■ **SUPPLIED DATA**
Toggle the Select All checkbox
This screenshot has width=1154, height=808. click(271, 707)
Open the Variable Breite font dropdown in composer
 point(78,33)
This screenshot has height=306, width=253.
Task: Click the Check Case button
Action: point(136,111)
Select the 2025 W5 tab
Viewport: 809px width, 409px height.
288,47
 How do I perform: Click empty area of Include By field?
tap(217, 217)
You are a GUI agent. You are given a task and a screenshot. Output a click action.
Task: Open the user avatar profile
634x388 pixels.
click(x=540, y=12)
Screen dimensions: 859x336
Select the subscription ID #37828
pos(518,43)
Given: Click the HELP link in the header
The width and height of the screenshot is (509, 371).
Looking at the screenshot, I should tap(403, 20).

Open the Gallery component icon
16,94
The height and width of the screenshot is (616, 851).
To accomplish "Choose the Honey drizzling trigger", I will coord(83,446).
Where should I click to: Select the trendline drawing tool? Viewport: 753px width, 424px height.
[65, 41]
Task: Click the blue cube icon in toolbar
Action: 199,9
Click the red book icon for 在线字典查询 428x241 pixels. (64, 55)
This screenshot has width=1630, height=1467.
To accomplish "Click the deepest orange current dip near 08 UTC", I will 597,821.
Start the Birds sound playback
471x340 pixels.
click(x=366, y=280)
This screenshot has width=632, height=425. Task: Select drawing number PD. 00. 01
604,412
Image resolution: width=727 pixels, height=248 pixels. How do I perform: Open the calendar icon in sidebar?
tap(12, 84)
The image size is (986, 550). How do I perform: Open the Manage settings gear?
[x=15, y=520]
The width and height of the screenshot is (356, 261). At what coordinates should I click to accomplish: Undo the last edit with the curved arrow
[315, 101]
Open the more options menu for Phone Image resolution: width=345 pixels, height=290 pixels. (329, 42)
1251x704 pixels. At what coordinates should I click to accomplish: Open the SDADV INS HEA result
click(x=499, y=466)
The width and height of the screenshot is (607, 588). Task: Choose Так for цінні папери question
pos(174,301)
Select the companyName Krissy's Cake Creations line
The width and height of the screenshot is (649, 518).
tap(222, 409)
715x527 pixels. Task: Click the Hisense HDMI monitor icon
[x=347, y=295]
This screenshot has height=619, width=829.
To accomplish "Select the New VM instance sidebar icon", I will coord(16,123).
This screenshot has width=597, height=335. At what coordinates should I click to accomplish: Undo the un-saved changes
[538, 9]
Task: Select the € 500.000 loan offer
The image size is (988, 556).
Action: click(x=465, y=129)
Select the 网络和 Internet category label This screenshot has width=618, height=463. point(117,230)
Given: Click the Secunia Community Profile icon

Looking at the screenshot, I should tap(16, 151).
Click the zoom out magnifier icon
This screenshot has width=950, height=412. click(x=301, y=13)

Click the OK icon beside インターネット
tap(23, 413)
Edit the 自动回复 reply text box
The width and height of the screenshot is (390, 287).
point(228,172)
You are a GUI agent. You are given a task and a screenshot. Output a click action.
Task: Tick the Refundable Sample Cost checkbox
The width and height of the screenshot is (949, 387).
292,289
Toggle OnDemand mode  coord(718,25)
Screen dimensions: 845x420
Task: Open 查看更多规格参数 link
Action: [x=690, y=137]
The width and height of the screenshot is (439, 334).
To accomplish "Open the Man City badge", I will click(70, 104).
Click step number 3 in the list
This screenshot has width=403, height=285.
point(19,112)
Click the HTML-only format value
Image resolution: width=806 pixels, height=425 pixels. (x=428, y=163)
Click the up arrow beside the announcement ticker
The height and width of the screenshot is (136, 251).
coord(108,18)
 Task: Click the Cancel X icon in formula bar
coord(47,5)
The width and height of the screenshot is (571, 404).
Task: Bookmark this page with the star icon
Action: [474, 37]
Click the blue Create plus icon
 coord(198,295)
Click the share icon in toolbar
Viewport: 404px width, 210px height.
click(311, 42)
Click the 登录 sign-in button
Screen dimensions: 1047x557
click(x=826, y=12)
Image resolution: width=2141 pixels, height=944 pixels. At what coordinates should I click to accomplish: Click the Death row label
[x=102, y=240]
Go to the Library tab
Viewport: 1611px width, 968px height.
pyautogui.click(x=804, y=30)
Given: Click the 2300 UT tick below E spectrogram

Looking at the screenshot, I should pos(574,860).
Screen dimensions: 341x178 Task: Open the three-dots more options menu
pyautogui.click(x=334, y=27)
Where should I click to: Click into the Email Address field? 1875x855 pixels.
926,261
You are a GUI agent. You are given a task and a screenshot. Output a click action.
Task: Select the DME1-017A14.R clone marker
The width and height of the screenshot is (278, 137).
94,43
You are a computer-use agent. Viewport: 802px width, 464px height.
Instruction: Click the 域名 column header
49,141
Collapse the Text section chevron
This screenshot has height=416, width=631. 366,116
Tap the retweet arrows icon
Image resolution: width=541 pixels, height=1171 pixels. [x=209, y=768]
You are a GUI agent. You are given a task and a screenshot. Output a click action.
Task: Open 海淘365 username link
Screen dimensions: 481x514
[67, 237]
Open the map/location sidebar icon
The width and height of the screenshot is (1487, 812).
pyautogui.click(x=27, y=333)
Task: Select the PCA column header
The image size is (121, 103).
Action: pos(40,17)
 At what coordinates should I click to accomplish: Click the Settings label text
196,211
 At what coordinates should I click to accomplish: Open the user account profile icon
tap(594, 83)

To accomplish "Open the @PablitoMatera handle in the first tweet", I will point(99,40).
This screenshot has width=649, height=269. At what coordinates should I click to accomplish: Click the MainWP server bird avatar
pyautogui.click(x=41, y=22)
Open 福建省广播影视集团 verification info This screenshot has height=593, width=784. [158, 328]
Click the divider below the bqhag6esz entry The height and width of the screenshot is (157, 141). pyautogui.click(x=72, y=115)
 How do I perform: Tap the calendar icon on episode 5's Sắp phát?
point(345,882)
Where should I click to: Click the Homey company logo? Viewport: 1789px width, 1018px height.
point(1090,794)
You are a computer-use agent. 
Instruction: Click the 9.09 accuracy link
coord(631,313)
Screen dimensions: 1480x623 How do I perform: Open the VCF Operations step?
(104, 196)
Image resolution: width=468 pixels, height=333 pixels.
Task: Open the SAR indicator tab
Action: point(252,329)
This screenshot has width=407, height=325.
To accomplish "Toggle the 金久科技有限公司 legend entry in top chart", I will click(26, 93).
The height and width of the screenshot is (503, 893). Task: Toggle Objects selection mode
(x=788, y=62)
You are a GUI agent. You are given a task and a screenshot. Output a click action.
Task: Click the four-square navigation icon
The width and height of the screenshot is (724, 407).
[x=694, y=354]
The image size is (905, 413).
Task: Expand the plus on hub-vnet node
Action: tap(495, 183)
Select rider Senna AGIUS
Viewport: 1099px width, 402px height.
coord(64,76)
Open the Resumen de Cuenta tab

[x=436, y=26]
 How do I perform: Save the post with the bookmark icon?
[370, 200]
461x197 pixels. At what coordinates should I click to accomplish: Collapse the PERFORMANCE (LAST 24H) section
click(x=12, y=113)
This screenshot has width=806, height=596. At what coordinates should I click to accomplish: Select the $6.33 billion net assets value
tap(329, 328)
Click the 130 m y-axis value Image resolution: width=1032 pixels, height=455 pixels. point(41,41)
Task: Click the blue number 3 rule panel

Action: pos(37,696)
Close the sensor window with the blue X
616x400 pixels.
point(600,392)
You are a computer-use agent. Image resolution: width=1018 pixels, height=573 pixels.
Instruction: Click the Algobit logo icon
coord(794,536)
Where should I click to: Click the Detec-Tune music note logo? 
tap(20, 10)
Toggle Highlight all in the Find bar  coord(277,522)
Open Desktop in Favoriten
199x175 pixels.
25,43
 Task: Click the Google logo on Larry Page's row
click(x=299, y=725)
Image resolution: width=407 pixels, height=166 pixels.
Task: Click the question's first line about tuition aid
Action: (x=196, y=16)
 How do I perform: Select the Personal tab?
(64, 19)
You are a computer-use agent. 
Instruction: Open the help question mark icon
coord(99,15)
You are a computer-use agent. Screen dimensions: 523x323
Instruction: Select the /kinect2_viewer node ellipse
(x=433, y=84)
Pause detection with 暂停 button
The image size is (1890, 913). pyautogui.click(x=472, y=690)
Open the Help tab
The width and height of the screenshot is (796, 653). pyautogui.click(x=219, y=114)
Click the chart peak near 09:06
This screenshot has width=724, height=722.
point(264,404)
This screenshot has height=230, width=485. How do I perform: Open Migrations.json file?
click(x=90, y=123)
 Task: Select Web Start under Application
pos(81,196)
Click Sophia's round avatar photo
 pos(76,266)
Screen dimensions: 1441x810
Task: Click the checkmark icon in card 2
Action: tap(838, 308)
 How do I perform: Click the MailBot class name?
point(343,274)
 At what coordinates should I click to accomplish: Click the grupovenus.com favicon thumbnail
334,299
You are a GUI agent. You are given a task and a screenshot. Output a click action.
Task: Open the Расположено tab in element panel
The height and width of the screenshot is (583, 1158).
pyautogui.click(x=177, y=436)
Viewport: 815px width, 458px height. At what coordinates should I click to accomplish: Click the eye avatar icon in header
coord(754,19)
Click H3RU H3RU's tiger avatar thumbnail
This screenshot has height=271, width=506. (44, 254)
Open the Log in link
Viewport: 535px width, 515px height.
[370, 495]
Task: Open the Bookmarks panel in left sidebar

■ **YOUR INSTRUCTIONS**
Could you convert the data, starting with the line that contains "Where should I click to: Select" and going on through the line that contains "Action: click(x=465, y=129)", both included, into a JSON list of strings with one string per line and blank lines left out?

■ **WRITTEN ANSWER**
[
  "Where should I click to: Select the trendline drawing tool? Viewport: 753px width, 424px height.",
  "[65, 41]",
  "Task: Click the blue cube icon in toolbar",
  "Action: 199,9",
  "Click the red book icon for 在线字典查询 428x241 pixels. (64, 55)",
  "This screenshot has width=1630, height=1467.",
  "To accomplish \"Click the deepest orange current dip near 08 UTC\", I will 597,821.",
  "Start the Birds sound playback",
  "471x340 pixels.",
  "click(x=366, y=280)",
  "This screenshot has width=632, height=425. Task: Select drawing number PD. 00. 01",
  "604,412",
  "Image resolution: width=727 pixels, height=248 pixels. How do I perform: Open the calendar icon in sidebar?",
  "tap(12, 84)",
  "The image size is (986, 550). How do I perform: Open the Manage settings gear?",
  "[x=15, y=520]",
  "The width and height of the screenshot is (356, 261). At what coordinates should I click to accomplish: Undo the last edit with the curved arrow",
  "[315, 101]",
  "Open the more options menu for Phone Image resolution: width=345 pixels, height=290 pixels. (329, 42)",
  "1251x704 pixels. At what coordinates should I click to accomplish: Open the SDADV INS HEA result",
  "click(x=499, y=466)",
  "The width and height of the screenshot is (607, 588). Task: Choose Так for цінні папери question",
  "pos(174,301)",
  "Select the companyName Krissy's Cake Creations line",
  "The width and height of the screenshot is (649, 518).",
  "tap(222, 409)",
  "715x527 pixels. Task: Click the Hisense HDMI monitor icon",
  "[x=347, y=295]",
  "This screenshot has height=619, width=829.",
  "To accomplish \"Select the New VM instance sidebar icon\", I will coord(16,123).",
  "This screenshot has width=597, height=335. At what coordinates should I click to accomplish: Undo the un-saved changes",
  "[538, 9]",
  "Task: Select the € 500.000 loan offer",
  "The image size is (988, 556).",
  "Action: click(x=465, y=129)"
]